ASSIGNED TASK:
Can you write what comes next in the news report on the UK air traffic control failure, picking up after its last sentence?

━━━ EXCERPT ━━━

22nd December 2024
Passengers at Heathrow Airport as disruption from air traffic control issues continuesPA Media

The airline industry is calling for compensation in the wake of flights chaos over the August bank holiday.

The UK’s air traffic control system was brought down in a “one in 15 million” event, the air traffic control boss said on Wednesday.

Hundreds of flights were delayed or cancelled as a result.

Industry group Airlines UK said that carriers had incurred huge costs in providing lodging and putting on more flights for customers.

Tim Alderslade, chief executive of Airlines UK, said: “Airlines cannot be the insurer of a last resort.”

He called for accountability from Nats, the company which controls the UK’s air traffic services, and said the industry body is talking with the government about options for redress.

“We can’t have a situation whereby airlines carry the can every time we see disruption of this magnitude,” he added.

The group represents the likes of British Airways, EasyJet, Jet2, Ryanair, Virgin Atlantic and Tui.

EasyJet boss Johan Lundgren also said that “many questions are still left unanswered” after Nats published an initial report into what exactly caused the system failure.

“An incident on this scale should not have happened and must not happen again,” he added, saying that he was looking forward to a more “wide-ranging” review.

How did airport chaos unfold?

In its initial report published on Wednesday, Nats said that at 08:32 on 28 August, its system received details of a flight which was due to cross UK airspace later that day.

Airlines submit every flight path to the national control centre; these should automatically be shared with Nats controllers, who oversee UK airspace.

The system detected that two markers along the planned route had the same name – even though they were in different places. As a result, it could not understand the UK portion of the flight plan.

━━━ MATERIAL PROVIDED ━━━

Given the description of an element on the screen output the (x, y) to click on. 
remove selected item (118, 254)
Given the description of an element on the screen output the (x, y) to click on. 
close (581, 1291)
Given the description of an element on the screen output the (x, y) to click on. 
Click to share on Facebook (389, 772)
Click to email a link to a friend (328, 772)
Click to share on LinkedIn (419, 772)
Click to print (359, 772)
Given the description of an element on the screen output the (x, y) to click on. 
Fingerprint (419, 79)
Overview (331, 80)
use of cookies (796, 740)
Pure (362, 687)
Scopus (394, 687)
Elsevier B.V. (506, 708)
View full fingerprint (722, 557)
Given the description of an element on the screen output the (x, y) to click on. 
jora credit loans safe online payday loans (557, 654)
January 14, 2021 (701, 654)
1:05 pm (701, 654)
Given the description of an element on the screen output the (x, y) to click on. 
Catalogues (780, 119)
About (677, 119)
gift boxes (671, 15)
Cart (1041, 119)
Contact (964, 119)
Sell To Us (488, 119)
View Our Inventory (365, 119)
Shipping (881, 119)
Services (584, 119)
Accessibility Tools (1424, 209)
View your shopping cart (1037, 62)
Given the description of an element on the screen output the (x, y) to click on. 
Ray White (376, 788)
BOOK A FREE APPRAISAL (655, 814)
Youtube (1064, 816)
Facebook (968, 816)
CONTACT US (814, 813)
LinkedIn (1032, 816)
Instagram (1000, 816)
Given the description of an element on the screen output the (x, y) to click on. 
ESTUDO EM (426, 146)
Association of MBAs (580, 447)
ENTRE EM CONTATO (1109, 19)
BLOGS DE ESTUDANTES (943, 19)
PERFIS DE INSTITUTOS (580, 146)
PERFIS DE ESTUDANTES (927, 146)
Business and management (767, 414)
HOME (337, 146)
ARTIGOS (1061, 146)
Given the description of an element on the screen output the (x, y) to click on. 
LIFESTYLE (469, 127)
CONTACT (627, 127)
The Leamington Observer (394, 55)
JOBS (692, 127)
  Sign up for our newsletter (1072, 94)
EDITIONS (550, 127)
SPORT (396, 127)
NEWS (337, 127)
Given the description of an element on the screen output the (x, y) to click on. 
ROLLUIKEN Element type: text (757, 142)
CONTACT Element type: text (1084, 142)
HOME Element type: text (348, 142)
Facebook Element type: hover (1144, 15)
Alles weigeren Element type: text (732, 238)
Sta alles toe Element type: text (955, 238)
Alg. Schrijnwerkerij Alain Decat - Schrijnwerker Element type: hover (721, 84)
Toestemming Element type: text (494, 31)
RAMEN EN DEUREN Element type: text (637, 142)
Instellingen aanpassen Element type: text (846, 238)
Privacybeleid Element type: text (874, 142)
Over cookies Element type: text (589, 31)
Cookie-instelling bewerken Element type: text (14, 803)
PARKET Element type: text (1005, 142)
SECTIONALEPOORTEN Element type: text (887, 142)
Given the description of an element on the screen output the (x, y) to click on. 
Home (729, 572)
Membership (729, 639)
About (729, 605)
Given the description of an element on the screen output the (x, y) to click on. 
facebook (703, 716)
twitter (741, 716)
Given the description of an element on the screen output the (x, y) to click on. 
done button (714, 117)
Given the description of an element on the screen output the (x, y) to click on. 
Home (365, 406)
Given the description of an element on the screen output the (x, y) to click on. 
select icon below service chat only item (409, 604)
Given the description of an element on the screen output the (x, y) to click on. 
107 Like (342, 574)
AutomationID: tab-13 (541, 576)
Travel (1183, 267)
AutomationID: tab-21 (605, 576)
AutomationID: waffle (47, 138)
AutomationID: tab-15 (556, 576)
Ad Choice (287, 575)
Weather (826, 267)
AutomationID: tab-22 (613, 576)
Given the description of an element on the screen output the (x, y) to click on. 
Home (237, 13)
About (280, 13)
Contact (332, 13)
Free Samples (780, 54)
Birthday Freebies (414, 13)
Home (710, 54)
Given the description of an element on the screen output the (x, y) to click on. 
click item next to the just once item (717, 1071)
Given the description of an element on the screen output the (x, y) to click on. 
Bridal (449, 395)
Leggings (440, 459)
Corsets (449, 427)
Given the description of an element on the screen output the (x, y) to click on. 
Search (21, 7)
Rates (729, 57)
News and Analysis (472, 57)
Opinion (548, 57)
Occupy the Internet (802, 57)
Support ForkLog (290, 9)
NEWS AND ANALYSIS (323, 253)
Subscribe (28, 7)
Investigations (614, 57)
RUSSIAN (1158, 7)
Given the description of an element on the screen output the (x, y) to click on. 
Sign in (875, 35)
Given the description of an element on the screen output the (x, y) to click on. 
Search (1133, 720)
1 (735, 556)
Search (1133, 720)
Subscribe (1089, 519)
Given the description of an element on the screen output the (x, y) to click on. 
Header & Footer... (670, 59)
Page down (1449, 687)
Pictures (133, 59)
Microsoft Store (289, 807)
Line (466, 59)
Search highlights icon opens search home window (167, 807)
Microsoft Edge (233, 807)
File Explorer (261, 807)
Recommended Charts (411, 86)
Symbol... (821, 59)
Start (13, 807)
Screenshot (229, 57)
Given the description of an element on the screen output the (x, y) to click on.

━━━

TASK OUTPUT:
This triggered the system to automatically stop working for safety reasons, so that no incorrect information was passed to Nats’ air traffic controllers. The backup system then did the same thing.

This unfolded in just 20 seconds.

Engineers struggled to fix the problem, and called in the manufacturer for help.

Martin Rolfe, chief executive of Nats, said that the system did “what it was designed to do, i.e. fail safely when it receives data that it can’t process”.

He described it as “a one in 15 million flight plan that we received”, meaning the engineers took a few hours to work out a situation they were not familiar with.

It was the first time this had happened in the five years the software had been operating, having processed more than 15 million flight plans, he said.

Nats, formerly known as National Air Traffic Services, said it had taken measures to prevent the situation from happening again.

“We were in the situation where we had thousands of flights in the air and we received a piece of data which our systems could not process. If that happened today, we would absolutely be able to deal with them,” Mr Rolfe told the BBC’s Today programme.

The UK’s aviation regulator, the Civil Aviation Authority (CAA), has also announced an independent review, expected to report in a few months’ time. The watchdog said it could take action if Nats had breached “statutory and licensing obligations”.

  • How a four-hour fault triggered three days of air chaos
  • We can avoid chaos in future – air traffic boss

Mr Rolfe apologised again to customers whose holidays were affected during an interview with the BBC.

“We absolutely understand how disruptive the events over the bank holiday were for people.”

With planes and crew out of position and most flights already booked up, many people found themselves stuck abroad on what is usually a big day for travel – a bank holiday – facing long waits to get home.

As last week went on, airlines put on extra flights in an attempt to clear the backlog.

But questions have remained over how one flight plan could cause such huge disruption. For a time, flight plans had to be processed manually, which meant restrictions were imposed on the number which could be handled.

The system was back online just before 14:30 BST. It wasn’t until just after 18:00 that restrictions on air traffic were fully removed.

Both Nats and the CAA say safety was never compromised.

The Nats report also cites Eurocontrol data as showing 5,592 flights operated in UK airspace on 28 August, 2,000 (or 25%) fewer than had been expected. This includes cancelled flights and those which avoided UK airspace.

Nats believes there were about 1,500 cancellations on the Monday alone, with all UK airlines affected.

“Systems of this nature are used throughout the world and this scenario has never been encountered before,” wrote the CAA after its initial assessment of Nats’s report detailing what went wrong.

The CAA said the event “is now understood and should it reoccur would be fixed quickly with no effect to the aviation system”.

Transport Secretary Mark Harper said that he was pleased to receive confirmation that there were no safety issues.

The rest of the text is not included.